Israël : Confirmation du décès de trois otages supplémentaires, dont un Népalais
Tel Aviv – L’armée israélienne a annoncé mardi la confirmation du décès de trois otages supplémentaires détenus par le Hamas dans la bande de Gaza. Parmi eux figure Bipin Joshi, un étudiant népalais de 22 ans, ainsi que les Israéliens Yossi Sharabi et Daniel Peretz.
Bipin Joshi faisait partie d’un groupe d’étudiants népalais venus travailler dans des plantations d’agrumes en Israël. L’armée israélienne avait initialement présumé qu’il avait été assassiné peu après le début des combats en octobre.Son ami, Himanchal Kattel, seul survivant du groupe, a témoigné de son héroïsme : Joshi aurait sacrifié sa vie en jetant une grenade lancée par les assaillants palestiniens, sauvant ainsi celle de Kattel.
yossi Sharabi, 53 ans, a été enlevé au kibboutz Beeri lors de l’attaque du 7 octobre. Sa femme et ses deux filles adolescentes ont été tuées lors de l’assaut. Son frère, Eli Sharabi, avait été libéré en janvier dans le cadre d’un accord de cessez-le-feu.

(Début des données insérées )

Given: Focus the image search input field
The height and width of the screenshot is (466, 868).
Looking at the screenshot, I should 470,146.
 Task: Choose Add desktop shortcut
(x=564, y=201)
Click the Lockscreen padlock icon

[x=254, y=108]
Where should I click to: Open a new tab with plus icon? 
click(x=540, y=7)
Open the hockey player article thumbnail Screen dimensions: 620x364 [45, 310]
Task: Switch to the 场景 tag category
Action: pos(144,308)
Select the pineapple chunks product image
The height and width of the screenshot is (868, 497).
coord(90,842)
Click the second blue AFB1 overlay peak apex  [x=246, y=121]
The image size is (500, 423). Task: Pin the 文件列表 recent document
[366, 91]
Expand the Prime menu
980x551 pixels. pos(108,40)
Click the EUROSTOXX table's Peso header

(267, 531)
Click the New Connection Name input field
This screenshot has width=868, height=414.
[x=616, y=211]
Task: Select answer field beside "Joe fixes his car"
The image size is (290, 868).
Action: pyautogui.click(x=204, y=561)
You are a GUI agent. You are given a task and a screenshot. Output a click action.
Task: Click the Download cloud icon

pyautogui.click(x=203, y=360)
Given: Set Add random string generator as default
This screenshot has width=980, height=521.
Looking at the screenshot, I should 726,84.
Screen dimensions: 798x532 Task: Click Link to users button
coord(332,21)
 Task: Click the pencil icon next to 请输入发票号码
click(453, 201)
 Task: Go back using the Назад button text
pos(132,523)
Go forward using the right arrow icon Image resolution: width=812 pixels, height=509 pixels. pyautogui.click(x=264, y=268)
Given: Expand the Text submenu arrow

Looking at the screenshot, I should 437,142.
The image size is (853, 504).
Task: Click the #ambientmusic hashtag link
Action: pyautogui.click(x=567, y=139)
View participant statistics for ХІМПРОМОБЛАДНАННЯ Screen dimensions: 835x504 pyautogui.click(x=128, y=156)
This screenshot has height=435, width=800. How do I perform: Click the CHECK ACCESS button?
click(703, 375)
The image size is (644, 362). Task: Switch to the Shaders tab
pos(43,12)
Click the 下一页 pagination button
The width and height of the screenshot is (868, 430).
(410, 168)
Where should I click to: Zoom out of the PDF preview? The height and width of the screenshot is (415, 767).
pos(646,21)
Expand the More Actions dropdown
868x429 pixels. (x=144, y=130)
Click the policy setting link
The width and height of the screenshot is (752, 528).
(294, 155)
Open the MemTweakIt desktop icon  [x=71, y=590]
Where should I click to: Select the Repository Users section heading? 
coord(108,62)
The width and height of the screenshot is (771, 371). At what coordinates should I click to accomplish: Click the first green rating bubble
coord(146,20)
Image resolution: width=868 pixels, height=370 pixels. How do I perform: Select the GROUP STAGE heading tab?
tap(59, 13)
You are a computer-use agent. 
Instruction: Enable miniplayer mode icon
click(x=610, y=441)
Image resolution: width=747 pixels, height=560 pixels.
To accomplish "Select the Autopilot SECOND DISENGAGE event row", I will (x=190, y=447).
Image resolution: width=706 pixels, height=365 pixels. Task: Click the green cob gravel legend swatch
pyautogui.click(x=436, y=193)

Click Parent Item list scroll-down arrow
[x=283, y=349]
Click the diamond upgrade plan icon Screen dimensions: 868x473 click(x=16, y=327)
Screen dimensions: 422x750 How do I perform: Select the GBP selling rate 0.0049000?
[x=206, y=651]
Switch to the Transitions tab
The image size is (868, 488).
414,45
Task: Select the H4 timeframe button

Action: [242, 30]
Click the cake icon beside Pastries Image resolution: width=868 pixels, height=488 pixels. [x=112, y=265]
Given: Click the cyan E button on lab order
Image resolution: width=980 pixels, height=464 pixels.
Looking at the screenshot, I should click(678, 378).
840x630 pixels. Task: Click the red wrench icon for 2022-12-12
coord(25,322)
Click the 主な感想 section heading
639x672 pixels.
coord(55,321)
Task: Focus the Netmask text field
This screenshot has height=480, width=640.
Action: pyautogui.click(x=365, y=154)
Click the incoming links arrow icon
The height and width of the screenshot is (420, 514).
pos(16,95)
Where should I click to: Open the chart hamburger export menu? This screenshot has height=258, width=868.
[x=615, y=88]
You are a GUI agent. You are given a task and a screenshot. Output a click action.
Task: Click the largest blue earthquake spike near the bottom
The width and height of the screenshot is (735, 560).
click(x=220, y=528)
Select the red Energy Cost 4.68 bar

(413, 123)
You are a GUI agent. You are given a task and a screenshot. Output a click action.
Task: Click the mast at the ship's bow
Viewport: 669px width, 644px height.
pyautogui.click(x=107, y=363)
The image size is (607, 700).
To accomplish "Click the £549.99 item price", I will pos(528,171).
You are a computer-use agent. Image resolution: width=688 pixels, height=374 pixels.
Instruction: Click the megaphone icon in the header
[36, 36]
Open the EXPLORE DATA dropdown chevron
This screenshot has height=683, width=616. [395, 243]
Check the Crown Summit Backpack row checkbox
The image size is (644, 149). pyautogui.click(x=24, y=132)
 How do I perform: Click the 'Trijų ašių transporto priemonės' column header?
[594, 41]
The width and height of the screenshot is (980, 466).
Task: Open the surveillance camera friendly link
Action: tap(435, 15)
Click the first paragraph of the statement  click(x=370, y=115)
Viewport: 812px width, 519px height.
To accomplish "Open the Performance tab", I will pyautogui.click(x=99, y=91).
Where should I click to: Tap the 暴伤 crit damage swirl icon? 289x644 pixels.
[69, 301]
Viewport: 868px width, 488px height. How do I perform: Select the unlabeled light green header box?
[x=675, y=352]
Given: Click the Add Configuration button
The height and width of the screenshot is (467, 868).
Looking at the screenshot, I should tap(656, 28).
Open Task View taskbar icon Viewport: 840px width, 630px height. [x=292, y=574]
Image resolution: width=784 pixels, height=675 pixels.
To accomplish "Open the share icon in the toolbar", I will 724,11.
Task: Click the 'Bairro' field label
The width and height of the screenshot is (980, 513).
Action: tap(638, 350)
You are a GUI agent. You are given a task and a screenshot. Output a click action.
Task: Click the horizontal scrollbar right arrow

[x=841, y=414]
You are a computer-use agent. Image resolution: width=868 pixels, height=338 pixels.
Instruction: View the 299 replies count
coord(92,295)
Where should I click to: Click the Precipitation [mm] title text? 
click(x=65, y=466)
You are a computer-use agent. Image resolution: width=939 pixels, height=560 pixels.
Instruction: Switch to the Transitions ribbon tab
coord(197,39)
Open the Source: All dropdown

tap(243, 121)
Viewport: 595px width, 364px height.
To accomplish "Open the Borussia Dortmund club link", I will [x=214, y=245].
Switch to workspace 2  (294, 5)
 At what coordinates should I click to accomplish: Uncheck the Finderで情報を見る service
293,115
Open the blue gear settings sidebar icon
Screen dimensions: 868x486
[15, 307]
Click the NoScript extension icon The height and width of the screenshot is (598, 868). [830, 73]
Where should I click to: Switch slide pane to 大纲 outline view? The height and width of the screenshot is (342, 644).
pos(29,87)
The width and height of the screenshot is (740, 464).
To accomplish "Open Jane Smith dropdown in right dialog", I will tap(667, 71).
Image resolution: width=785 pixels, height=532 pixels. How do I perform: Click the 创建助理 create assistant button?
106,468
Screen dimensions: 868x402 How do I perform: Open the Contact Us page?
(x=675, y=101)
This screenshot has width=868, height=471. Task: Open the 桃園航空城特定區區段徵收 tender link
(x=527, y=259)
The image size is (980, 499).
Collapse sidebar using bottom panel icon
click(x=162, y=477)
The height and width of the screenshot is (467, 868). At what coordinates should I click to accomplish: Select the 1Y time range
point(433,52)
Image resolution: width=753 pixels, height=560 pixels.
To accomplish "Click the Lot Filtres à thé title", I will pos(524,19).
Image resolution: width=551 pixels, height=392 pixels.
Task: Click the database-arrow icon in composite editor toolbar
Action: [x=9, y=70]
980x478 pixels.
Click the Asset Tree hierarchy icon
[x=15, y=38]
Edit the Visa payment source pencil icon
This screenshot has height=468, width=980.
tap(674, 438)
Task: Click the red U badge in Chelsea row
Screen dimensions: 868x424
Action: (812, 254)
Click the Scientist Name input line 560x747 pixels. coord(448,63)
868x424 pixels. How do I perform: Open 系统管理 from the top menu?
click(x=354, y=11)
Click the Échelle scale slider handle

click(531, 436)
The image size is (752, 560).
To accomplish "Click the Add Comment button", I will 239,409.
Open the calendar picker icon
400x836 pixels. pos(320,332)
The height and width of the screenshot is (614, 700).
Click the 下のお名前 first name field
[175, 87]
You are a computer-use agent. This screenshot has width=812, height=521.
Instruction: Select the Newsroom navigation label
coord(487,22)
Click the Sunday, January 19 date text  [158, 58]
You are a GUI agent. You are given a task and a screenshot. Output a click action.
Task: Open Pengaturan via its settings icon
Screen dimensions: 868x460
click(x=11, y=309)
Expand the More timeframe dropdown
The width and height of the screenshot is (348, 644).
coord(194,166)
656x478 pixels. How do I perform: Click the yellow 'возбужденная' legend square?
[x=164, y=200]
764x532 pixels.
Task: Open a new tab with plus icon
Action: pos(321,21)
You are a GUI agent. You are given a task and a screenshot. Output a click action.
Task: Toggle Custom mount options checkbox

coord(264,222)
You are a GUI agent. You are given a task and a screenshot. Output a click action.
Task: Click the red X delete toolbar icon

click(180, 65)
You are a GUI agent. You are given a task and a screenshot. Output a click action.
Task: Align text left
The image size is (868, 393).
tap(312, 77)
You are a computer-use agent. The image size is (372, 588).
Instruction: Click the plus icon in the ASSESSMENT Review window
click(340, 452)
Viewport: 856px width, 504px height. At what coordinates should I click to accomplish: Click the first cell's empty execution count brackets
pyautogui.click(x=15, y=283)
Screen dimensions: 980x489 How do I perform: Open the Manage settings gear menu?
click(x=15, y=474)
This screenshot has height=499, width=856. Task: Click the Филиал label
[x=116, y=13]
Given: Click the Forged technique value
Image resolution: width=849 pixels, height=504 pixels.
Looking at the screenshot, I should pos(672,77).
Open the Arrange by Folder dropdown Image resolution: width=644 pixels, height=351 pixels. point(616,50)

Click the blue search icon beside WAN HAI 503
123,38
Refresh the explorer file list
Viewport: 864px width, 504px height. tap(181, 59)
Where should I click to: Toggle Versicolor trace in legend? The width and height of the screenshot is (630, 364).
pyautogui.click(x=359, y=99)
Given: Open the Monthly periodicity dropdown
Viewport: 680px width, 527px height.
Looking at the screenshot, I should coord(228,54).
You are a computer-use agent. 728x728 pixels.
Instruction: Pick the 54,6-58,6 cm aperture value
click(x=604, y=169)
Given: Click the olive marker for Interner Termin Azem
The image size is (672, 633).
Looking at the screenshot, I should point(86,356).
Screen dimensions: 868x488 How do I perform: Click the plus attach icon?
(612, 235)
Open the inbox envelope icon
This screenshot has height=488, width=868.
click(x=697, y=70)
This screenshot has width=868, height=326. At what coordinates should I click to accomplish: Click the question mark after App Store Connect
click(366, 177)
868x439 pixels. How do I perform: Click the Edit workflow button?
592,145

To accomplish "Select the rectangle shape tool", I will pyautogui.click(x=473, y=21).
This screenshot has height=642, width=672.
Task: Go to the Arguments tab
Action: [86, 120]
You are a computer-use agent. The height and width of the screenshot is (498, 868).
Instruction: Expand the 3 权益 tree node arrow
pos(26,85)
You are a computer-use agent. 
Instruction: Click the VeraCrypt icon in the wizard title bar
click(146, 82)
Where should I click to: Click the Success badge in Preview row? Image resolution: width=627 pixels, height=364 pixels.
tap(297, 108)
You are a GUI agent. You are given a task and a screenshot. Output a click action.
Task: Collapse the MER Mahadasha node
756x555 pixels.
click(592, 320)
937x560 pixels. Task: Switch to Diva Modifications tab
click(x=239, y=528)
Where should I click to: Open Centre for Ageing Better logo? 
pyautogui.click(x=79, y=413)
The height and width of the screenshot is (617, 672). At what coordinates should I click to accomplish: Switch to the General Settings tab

Daniel Peretz, également 22 ans, était en service près de la bande de Gaza le 7 octobre et aurait été tué lors des combats initiaux, son corps étant ensuite emmené à Gaza.
Ces confirmations tragiques portent à un nombre indéterminé le nombre d’otages décédés depuis le début du conflit. Le forum des familles d’otages continue de réclamer des efforts accrus pour la libération de ceux qui sont encore détenus.
Contexte : La situation des otages israéliens et népalais
L’attaque du Hamas du 7 octobre 2023 a entraîné l’enlèvement d’environ 250 personnes, principalement des civils israéliens, mais aussi des ressortissants étrangers, dont un nombre significatif de travailleurs agricoles népalais. Si certains otages ont été libérés dans le cadre d’accords de cessez-le-feu, beaucoup restent captifs dans la bande de Gaza. Les conditions de détention sont inconnues et suscitent de vives inquiétudes quant à leur sort. Le gouvernement israélien a déclaré faire tout son possible pour retrouver les otages vivants,mais les négociations avec le Hamas sont complexes et souvent bloquées. La situation des travailleurs népalais, souvent employés dans l’agriculture israélienne, a mis en lumière les vulnérabilités des migrants et la nécessité d’une meilleure protection des travailleurs étrangers en situation de conflit.